_Problem statement_. Your answer must consist of one number: how many lines in the records contain "column".

Segment Open

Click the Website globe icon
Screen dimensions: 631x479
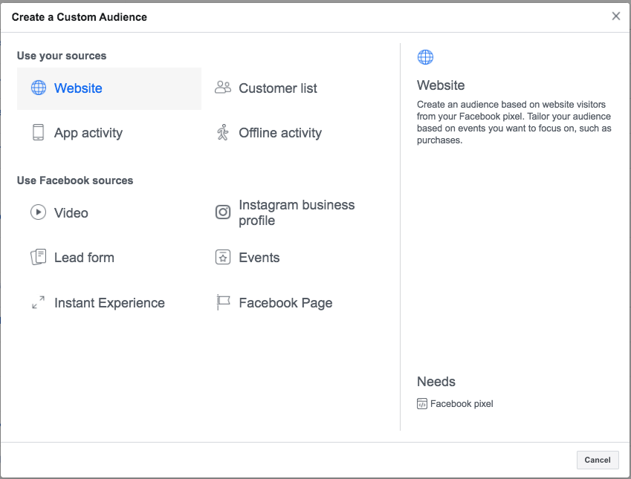[39, 88]
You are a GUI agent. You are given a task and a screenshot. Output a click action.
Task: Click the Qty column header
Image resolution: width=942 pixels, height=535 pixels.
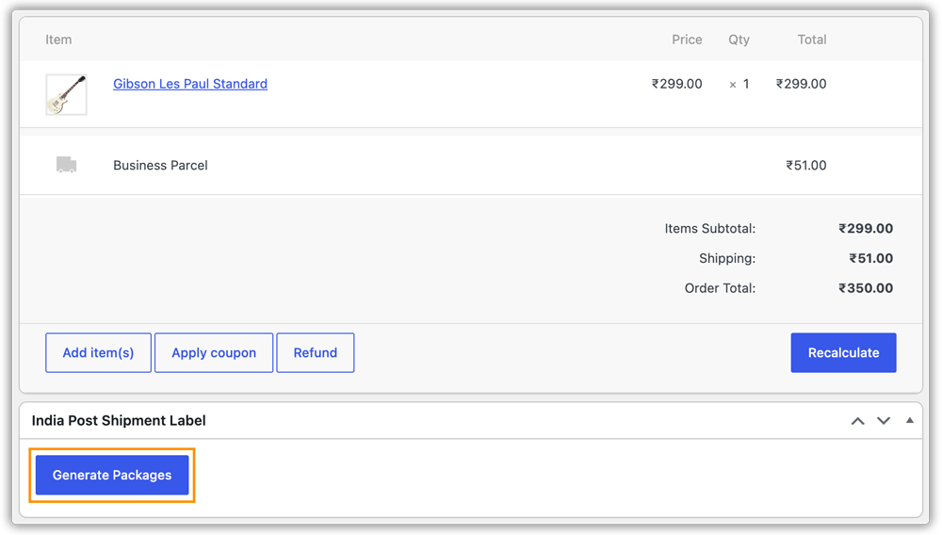pyautogui.click(x=739, y=40)
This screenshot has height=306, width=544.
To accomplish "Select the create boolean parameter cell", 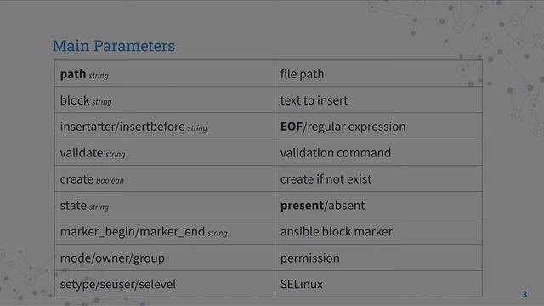I will point(165,179).
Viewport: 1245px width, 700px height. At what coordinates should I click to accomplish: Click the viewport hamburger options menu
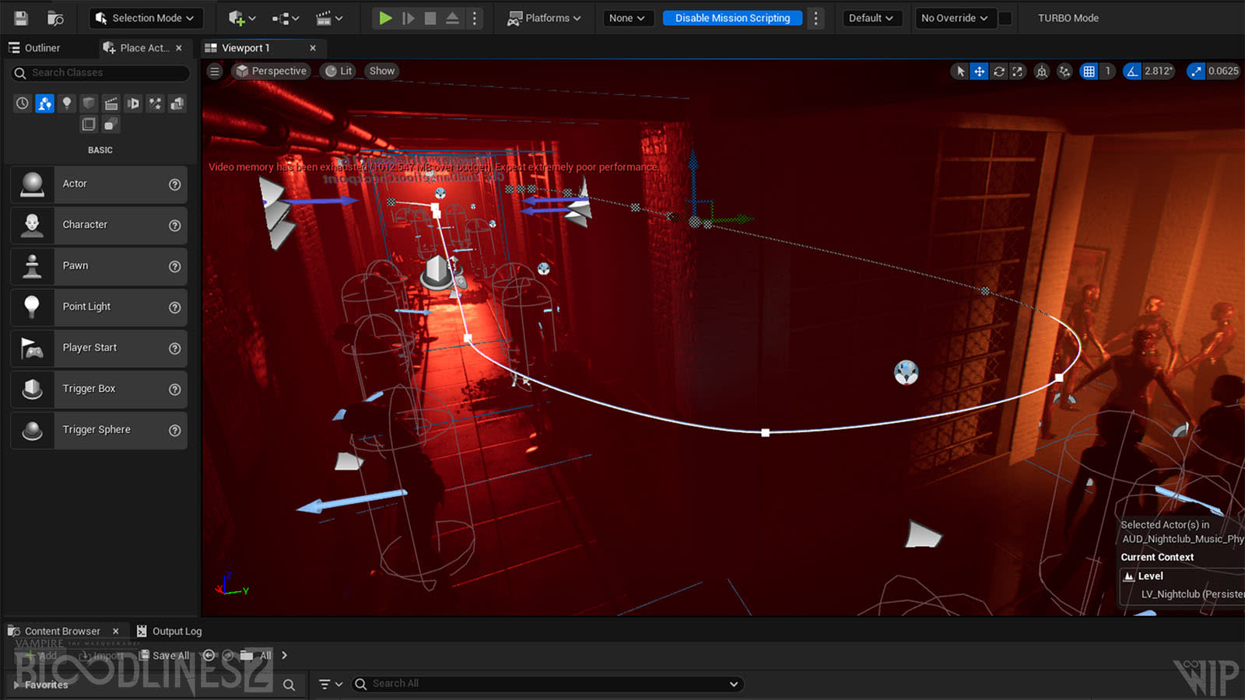(x=215, y=72)
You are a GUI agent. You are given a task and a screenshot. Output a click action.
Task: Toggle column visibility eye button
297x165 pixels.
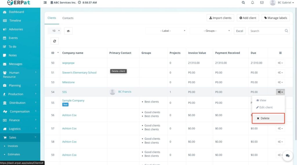click(68, 31)
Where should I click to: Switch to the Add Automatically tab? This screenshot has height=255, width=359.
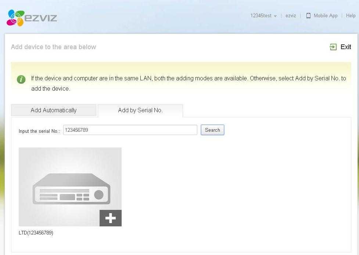click(x=54, y=110)
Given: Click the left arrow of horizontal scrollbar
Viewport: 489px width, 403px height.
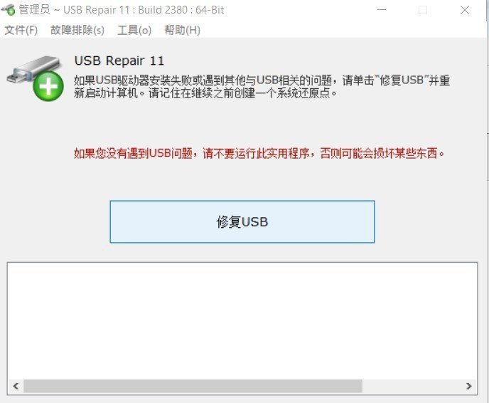Looking at the screenshot, I should tap(16, 386).
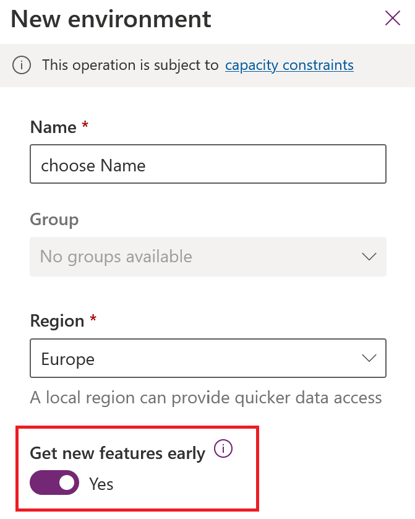415x519 pixels.
Task: Click the New environment panel heading
Action: 111,19

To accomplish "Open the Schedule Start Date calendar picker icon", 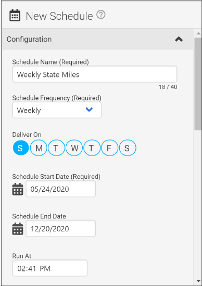I will (18, 189).
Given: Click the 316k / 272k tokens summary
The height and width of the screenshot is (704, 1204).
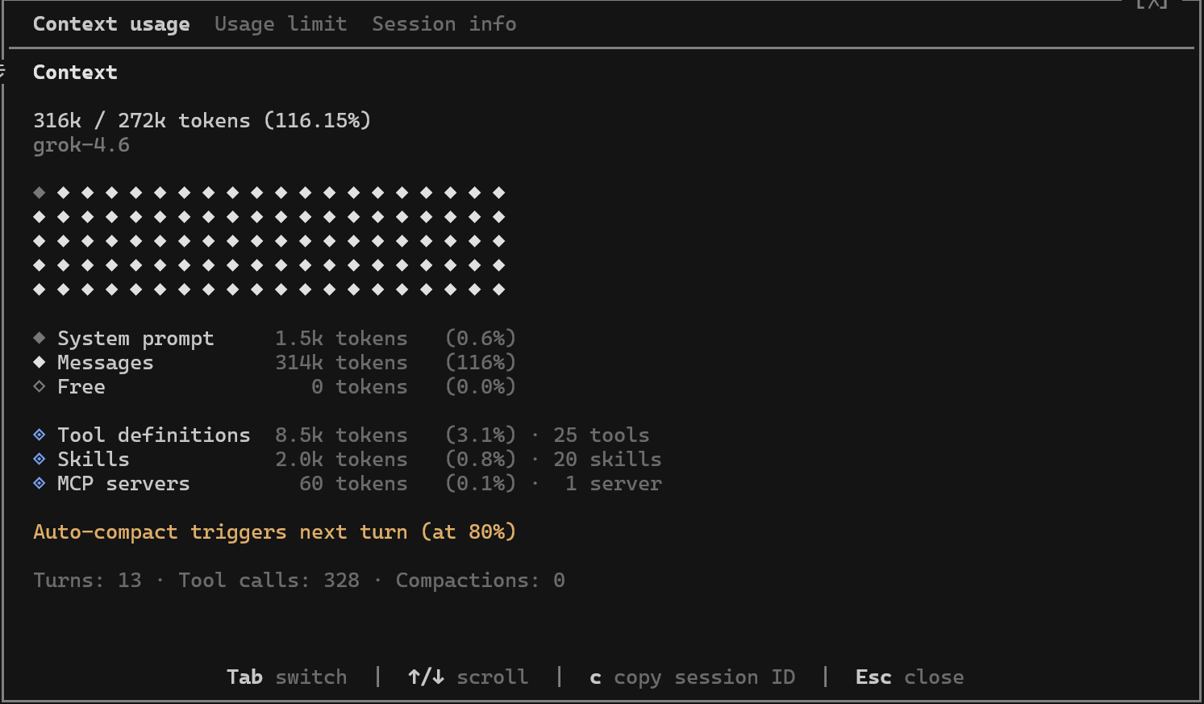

Segment Closed

_Answer below_. 2